**Exercise details**
The lines to copy from the listing below are those that contain the string "will".

**Source data**
■ ■ ■ ■ ■
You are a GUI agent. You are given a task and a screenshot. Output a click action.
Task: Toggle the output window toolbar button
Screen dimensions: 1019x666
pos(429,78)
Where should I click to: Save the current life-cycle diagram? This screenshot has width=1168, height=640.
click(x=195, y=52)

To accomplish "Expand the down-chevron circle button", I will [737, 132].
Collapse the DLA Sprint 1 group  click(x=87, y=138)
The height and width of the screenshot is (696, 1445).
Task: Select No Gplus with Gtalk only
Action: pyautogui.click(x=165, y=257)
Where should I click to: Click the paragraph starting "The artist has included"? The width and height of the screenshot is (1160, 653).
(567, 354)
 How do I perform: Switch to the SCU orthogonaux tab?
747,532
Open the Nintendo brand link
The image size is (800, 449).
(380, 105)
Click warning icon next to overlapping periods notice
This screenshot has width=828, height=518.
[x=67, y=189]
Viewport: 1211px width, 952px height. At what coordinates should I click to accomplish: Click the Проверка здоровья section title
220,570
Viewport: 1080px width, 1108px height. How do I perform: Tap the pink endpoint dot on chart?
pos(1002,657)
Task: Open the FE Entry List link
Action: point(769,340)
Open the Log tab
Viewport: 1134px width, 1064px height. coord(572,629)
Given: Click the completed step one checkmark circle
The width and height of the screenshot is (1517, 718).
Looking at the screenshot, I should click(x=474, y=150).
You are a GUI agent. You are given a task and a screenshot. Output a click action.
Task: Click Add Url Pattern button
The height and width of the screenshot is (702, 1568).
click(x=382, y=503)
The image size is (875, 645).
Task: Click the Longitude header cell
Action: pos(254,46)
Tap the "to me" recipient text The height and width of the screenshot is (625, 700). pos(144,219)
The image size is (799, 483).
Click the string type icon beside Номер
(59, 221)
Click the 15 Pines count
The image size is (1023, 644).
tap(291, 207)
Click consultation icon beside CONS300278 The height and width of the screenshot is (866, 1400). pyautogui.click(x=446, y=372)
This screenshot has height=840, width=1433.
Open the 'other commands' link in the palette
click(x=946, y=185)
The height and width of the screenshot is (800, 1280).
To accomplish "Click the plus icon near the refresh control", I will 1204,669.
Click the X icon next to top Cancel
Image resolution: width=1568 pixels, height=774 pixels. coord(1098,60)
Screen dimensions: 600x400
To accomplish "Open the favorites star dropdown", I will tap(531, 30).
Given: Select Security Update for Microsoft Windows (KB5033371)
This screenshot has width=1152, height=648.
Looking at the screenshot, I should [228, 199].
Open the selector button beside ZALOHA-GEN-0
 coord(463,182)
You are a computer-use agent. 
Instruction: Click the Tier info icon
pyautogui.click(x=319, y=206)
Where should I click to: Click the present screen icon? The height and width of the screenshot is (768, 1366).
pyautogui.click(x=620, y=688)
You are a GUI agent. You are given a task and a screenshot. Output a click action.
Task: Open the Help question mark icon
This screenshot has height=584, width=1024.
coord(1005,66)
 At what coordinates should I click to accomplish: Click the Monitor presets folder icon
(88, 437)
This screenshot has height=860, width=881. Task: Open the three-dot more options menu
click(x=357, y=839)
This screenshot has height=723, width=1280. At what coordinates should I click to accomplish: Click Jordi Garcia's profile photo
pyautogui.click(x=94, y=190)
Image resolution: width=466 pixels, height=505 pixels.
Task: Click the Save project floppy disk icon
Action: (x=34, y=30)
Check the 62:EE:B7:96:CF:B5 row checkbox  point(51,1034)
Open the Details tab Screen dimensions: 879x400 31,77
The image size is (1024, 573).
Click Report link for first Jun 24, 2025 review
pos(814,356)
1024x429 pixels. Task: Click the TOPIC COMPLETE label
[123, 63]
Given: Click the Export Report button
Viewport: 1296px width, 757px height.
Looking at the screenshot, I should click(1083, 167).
■ ■ ■ ■ ■
**Response to this exercise**
To accomplish "Expand the down-chevron circle button", I will [737, 132].
To accomplish "Click the plus icon near the refresh control", I will 1204,669.
To accomplish "Open the favorites star dropdown", I will tap(531, 30).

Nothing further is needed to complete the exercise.